A 17th century interpretation by Antwerp painter David Teniers
You can still find many remains of that golden age around the city, and one of the best places is the Mayer van den Bergh house, which holds a small but excellent collection of medieval and early modern art. The collector after whom the house is named started to buy all these art objects on business trips. He didn't think like a museum director, pursuing a direction and filling in gaps, but bought what was available through local traders and other collectors, all based on his personal preferences.

This means there is stuff from the Low Countries down to France, Germany, Switzerland and Italy and the objects range from religious objects to bourgeois furniture. I stood amazed watching a piece of beautifully crafted ivory from the 10th century, which had been carved in the back of an Byzantine original from a century earlier.

The Dulle Griet
But the top stuff are a couple of paintings by Pieter Bruegel, the most famous being the Dulle Griet, an apocalyptic view with an armed and armoured women carrying her spoils across it. I easily spent a quarter of an hour enjoying this.

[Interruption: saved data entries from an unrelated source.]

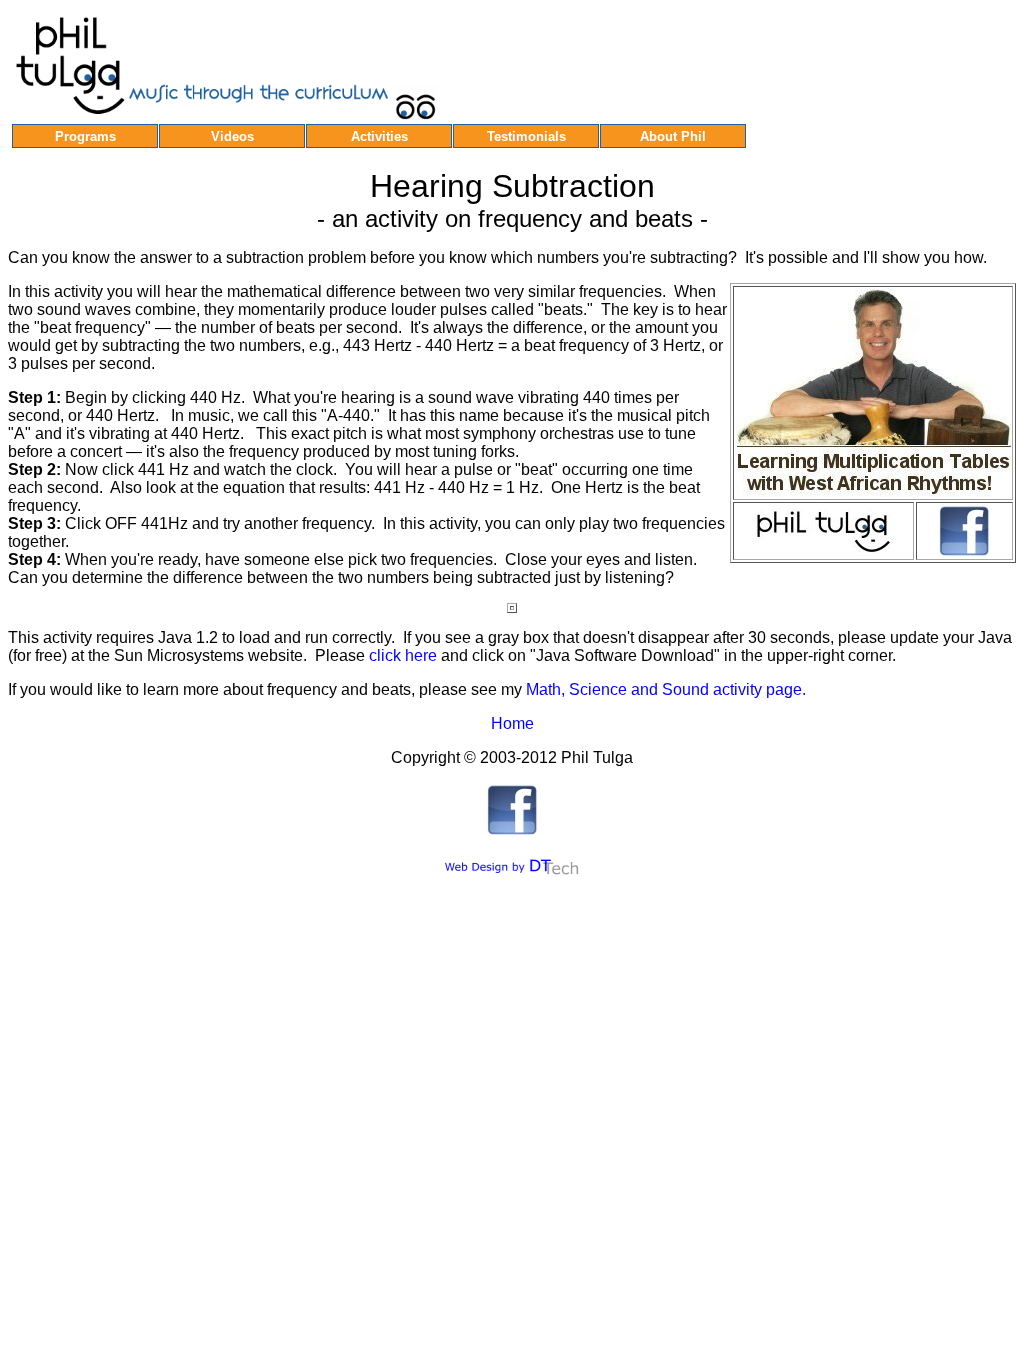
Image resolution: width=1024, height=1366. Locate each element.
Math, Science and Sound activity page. (666, 689)
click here (403, 655)
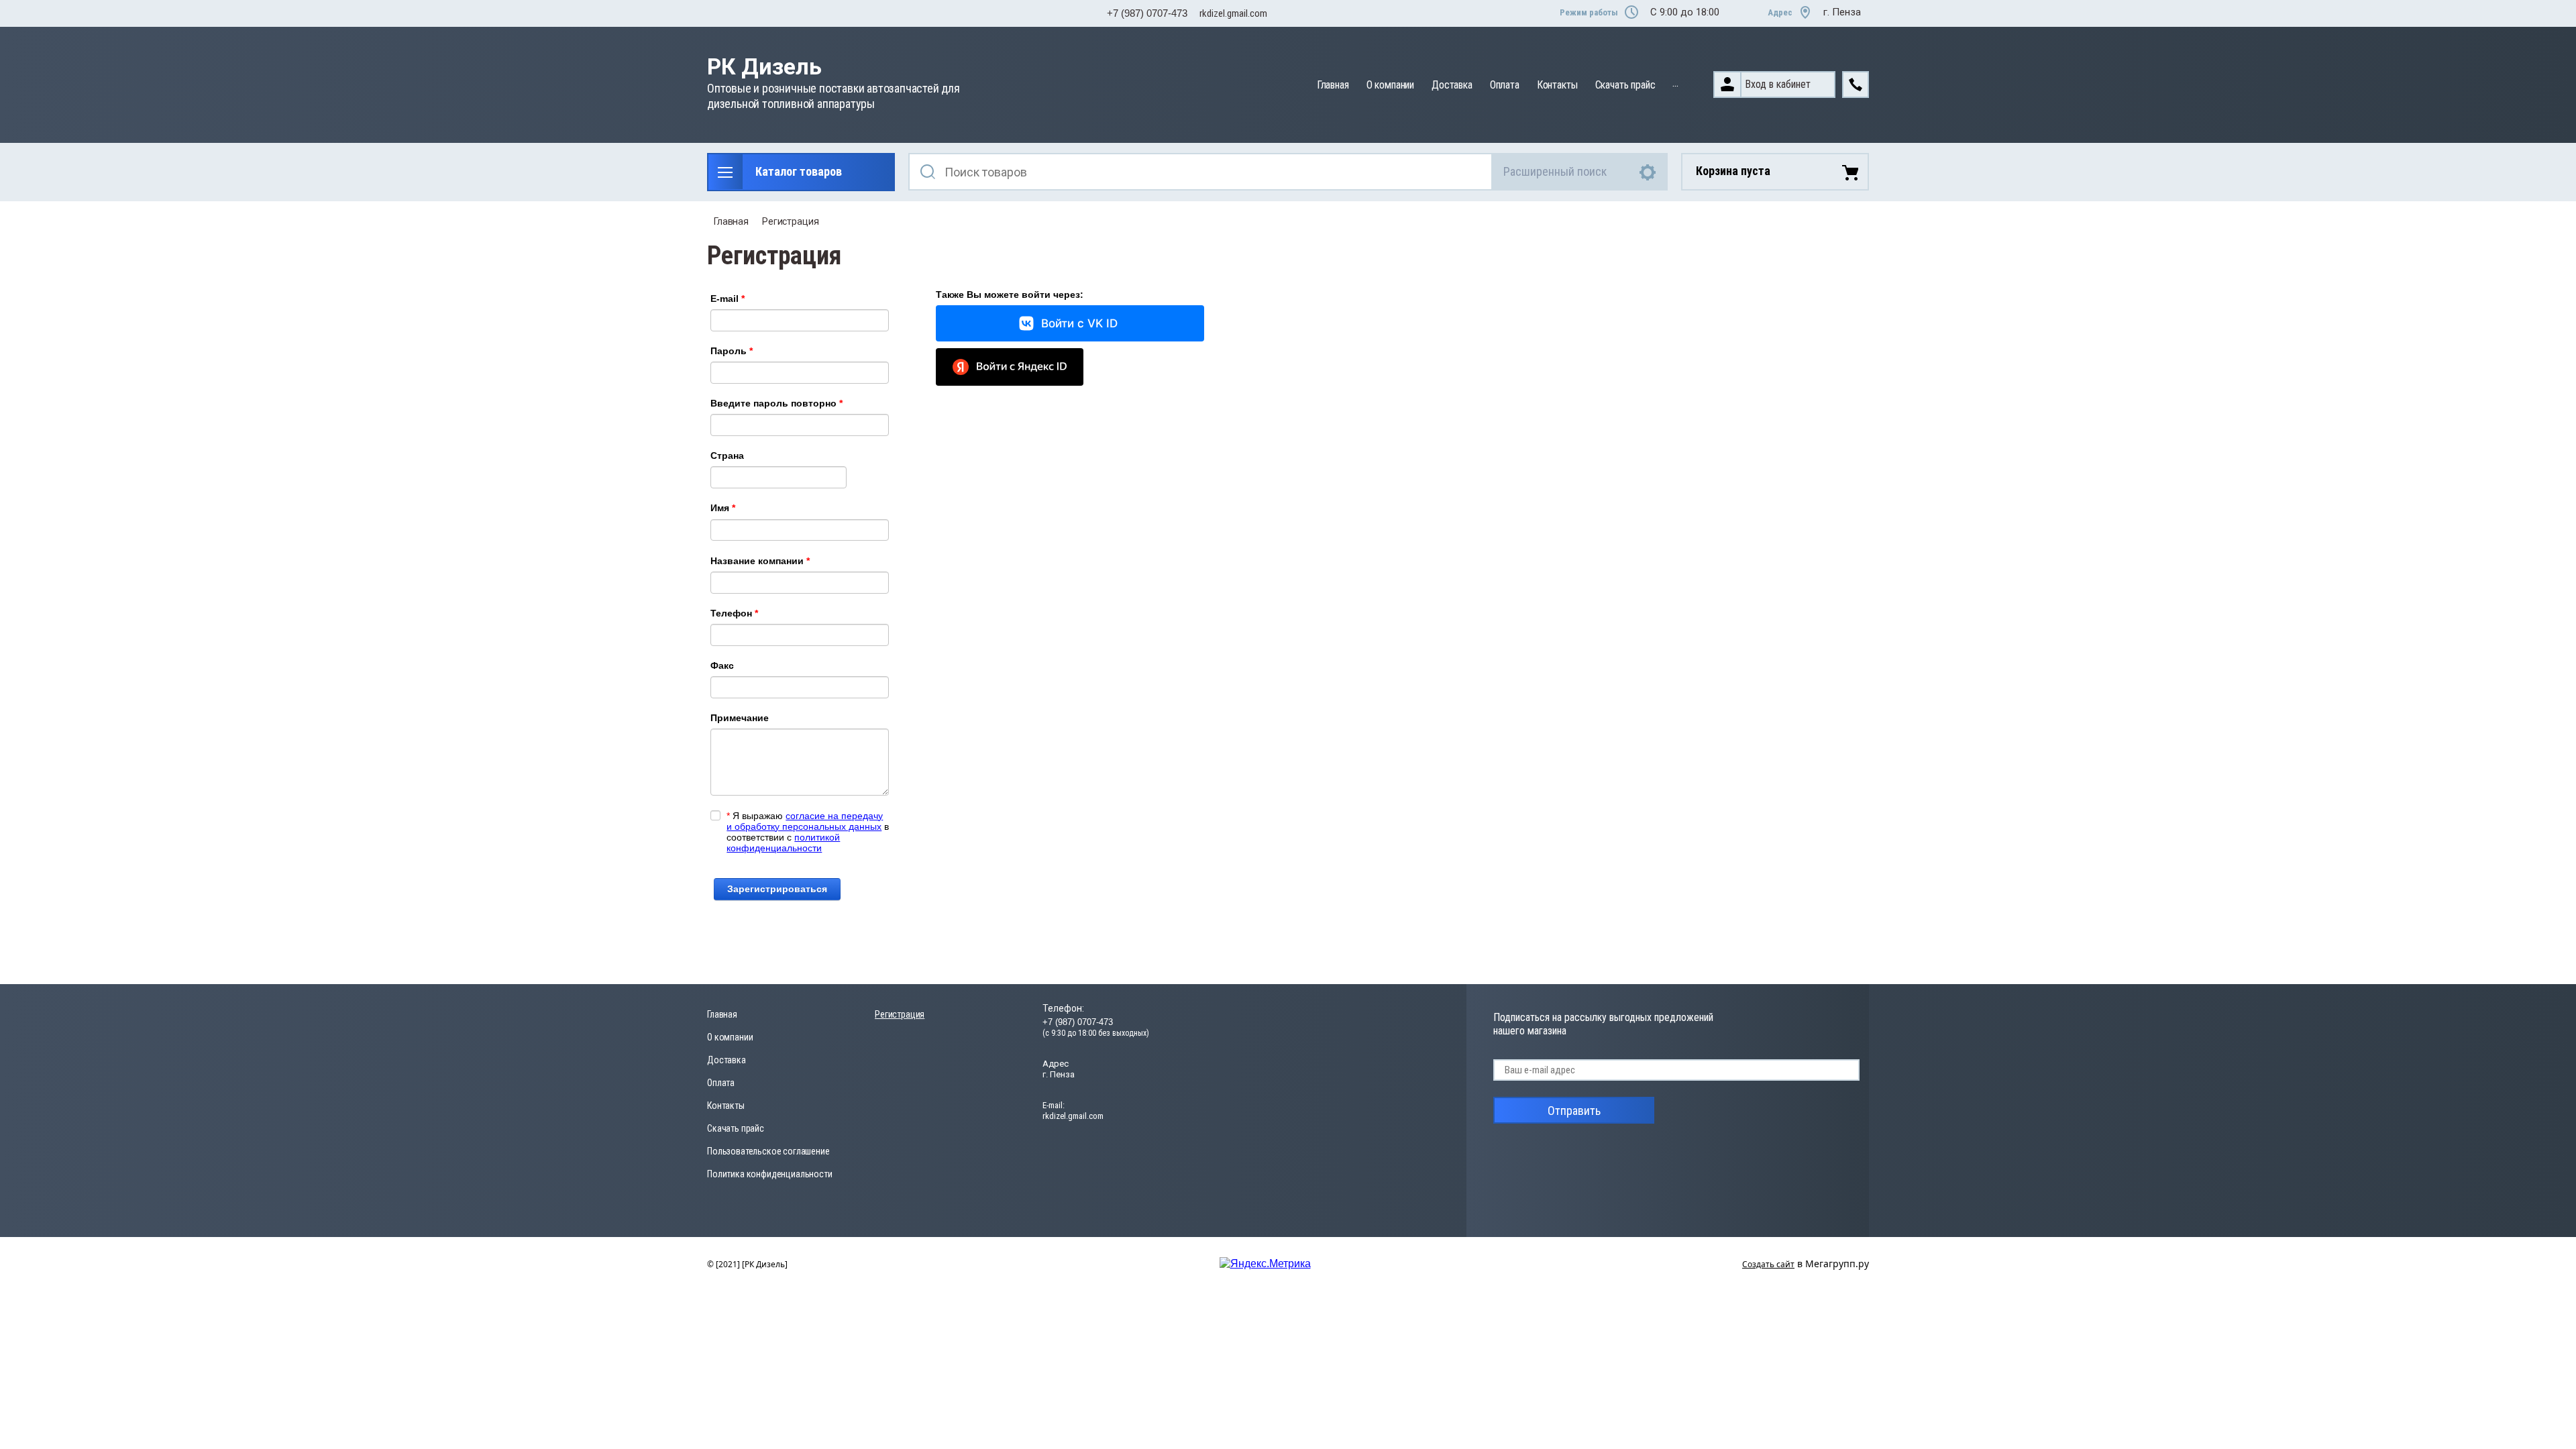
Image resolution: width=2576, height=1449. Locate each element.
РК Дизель (764, 66)
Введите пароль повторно (776, 403)
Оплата (1504, 84)
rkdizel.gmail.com (1233, 13)
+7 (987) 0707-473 (1147, 13)
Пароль (731, 350)
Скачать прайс (1625, 84)
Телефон (734, 613)
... (1675, 82)
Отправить (1574, 1111)
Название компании (760, 560)
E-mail (727, 298)
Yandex (1009, 367)
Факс (722, 665)
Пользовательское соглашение (768, 1151)
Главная (1333, 84)
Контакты (1557, 84)
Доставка (1452, 84)
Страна (727, 455)
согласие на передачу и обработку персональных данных (805, 821)
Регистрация (790, 221)
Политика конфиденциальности (770, 1174)
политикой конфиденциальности (783, 842)
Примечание (739, 717)
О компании (1390, 84)
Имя (722, 507)
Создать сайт (1768, 1264)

But there's another bit that I found interesting, which were a couple of paintings showing the temptation of Anthony the Abbot, one of the founders of the Christian monasterial tradition. It was a theme I hadn't noticed before, but which happens to have been popular in the Middle Ages, but also inspired Dali.

Bruegel's take on the temptations of Anthony the Abbot

The reason why I was so interested is because it shows contemporary views on what monsters and demons would look like and I am fascinated. The monsters are all a bit comical, rather than scary. There´s a brilliant site on Anthony with lots of illustrations of paintings over the ages. Below I post one from 1490 that I actually like best, because it is so different from contemporary paintings. The colours are so bold and the monsters so stylised! It made me think of Indian art.